In British Columbia, eastern portions of Canada, the Northeast US, and parts of the Southeast US, more than 90% of the members have a statistically significant positive GPP trend (Fig. 3a). Other regions show large variability among ensemble members. In Alaska, the ensemble mean trend is statistically significant (Fig. 1a), but only about half of the members (40–60%) have a statistically significant trend across much of the region (Fig. 3a). A wide region of the interior continent has a significant positive trend in at least one but less than 10 (20%) of the members. The negative GPP trend in the Canadian prairie extending into the Midwest US is statistically significant in only 10–30% of the members (Fig. 3b).

Fig. 3: Percentage of ensemble members with statistically significant trends in annual GPP for 1991–2020.
figure 3

Percentages are given for a positive and b negative trends. Non-significant trends (n = 30 years; p > 0.05) are masked.

The 95% confidence interval for annual GPP trends obtained from the 50-member ensemble shows a wide range of trends among members (Fig. 4a). The confidence interval spans more than 100 g C m−2 yr−1 per 10 years across portions of Alaska, northern Canada, the Canadian prairie extending into Midwest US, the Mid-Atlantic region, and the Central Plains extending into Mexico. GPP trends at the low and high ends of the confidence interval range from negative to positive in some regions, most prominently in the Canadian prairie extending into the Midwest US (Supplementary Fig. 4).

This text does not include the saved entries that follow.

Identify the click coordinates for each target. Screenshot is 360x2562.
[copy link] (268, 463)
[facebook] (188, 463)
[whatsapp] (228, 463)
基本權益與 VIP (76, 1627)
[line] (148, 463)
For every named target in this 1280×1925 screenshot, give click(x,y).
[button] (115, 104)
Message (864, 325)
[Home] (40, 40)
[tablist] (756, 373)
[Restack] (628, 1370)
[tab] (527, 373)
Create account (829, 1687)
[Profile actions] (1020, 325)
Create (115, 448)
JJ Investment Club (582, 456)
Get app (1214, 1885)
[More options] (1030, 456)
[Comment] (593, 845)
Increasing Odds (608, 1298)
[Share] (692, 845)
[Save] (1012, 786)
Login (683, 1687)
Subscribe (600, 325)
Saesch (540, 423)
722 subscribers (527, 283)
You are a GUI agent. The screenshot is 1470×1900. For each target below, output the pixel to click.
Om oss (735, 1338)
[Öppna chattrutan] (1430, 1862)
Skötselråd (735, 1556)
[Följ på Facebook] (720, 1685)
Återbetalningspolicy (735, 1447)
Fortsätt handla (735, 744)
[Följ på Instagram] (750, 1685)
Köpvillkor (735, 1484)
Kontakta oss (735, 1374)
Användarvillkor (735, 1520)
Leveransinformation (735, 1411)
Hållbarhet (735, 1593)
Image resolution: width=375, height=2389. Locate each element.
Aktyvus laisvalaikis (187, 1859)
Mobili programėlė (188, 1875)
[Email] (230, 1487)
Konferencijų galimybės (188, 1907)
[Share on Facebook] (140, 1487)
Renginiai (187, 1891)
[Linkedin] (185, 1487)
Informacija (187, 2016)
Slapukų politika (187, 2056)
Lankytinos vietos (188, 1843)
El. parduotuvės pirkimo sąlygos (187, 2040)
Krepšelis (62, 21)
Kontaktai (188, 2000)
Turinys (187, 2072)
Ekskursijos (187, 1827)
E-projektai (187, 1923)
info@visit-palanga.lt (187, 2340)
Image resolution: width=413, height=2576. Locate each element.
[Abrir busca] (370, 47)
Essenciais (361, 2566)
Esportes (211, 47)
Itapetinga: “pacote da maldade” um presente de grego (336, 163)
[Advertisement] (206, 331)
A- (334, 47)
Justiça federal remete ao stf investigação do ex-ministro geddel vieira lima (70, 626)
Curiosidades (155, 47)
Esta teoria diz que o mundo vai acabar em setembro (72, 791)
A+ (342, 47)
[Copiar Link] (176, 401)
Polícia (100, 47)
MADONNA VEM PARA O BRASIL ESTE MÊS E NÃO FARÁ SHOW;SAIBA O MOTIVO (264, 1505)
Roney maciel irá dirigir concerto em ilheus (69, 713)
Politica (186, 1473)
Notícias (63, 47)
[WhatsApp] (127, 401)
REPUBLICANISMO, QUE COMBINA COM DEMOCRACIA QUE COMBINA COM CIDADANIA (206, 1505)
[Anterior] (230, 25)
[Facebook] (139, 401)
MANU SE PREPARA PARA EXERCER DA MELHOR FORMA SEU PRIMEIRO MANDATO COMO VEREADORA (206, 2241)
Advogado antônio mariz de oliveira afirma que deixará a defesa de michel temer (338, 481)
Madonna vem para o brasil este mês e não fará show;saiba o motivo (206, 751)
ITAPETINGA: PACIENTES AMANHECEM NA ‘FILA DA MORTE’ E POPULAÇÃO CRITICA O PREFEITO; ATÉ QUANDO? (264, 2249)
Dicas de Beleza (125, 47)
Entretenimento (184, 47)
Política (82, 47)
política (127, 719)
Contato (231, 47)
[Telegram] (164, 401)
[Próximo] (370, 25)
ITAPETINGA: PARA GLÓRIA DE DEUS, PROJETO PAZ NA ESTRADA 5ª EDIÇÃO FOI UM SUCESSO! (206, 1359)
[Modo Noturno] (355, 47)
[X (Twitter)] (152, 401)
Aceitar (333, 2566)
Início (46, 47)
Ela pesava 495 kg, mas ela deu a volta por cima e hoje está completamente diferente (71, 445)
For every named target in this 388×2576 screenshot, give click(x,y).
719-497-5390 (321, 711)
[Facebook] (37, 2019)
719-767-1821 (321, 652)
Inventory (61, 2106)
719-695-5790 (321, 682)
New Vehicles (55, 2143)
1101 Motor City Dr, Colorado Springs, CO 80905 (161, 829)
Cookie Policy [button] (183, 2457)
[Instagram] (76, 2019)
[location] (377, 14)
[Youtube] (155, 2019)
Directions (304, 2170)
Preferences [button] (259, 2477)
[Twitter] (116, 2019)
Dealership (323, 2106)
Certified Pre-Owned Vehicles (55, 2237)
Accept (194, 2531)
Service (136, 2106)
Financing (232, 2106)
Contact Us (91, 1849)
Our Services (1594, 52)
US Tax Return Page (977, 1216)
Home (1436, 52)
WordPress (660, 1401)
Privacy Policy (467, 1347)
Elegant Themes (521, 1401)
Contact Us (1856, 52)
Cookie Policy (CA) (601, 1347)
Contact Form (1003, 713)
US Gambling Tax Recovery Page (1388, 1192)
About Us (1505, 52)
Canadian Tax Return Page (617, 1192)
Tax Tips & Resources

Fig. 4: 95% confidence interval in annual GPP trends for 1991–2020.
figure 4

a The 95% confidence interval was obtained from the 50-member ensemble. It is the range of trends (n = 48) after excluding the smallest and largest trends for each grid cell. b The 95% confidence interval obtained from the standard error of the regression trend (\({s}_{b1}\), Eq. 3). The confidence interval is \(2* 2.048* {s}_{b1}\), where \({t}_{\mathrm{0.975,28}}=2.048\) is the critical t-value for \(n=30\) years of data. Shown is an ensemble member chosen at random. Stippling shows where the trend is statistically significant (n = 30 years; p ≤ 0.05). c Frequency distribution of the 95% confidence interval obtained from \({s}_{b1}\) for the n = 50 ensemble members at the grid cell corresponding to the D01: Northeast location. The confidence interval for each ensemble member is calculated as in (b). The thick black line is the 95% confidence interval obtained from the 50-member ensemble as in (a). d As in (c), but for D19: Taiga.

The standard error of the linear regression trend (\({s}_{b1}\), Eq. 3), which quantifies the interannual variability of the linear trend within a single ensemble member, is also an estimate of the variability in trends among ensemble members. That \({s}_{b1}\) samples internal climate variability has been shown previously for temperature and precipitation58, and we find that a similar result pertains to GPP. The 95% confidence interval of the GPP trend obtained using \({s}_{b1}\) for a single ensemble member (Fig. 4b) approximates the 95% confidence interval of the trend for the 50-member ensemble (Fig. 4a). This is also evident for other ensemble members (Supplementary Fig. 5). Differences between the 95% confidence interval of the 50-member ensemble and the \({s}_{b1}\)-estimated confidence interval are mostly within ± 25 g C m2 yr−1 per 10 years (Supplementary Fig. 6). A prominent exception is a region of Canada extending from the Northwest Territories into Saskatchewan, where the difference is larger.

The magnitude of \({s}_{b1}\) varies among ensemble members, and therefore the estimated 95% confidence interval obtained from the linear regression varies among members. However, the statistical distribution of confidence intervals obtained from \({s}_{b1}\) includes the 95% confidence interval of the 50-member ensemble. This is evident at the Northeast location, where all ensemble members have a statistically significant trend (Fig. 2a) and the variability among members in \({s}_{b1}\) (and therefore 95% confidence intervals) is small (Fig. 4c). Ensemble variability is larger at the Taiga location and only half of the ensemble members have a statistically significant trend (Fig. 2b), but the 95% confidence intervals obtained from \({s}_{b1}\) still encompass that obtained from the 50-member ensemble (Fig. 4d). Similar results are found at the other locations (Supplementary Fig. 7).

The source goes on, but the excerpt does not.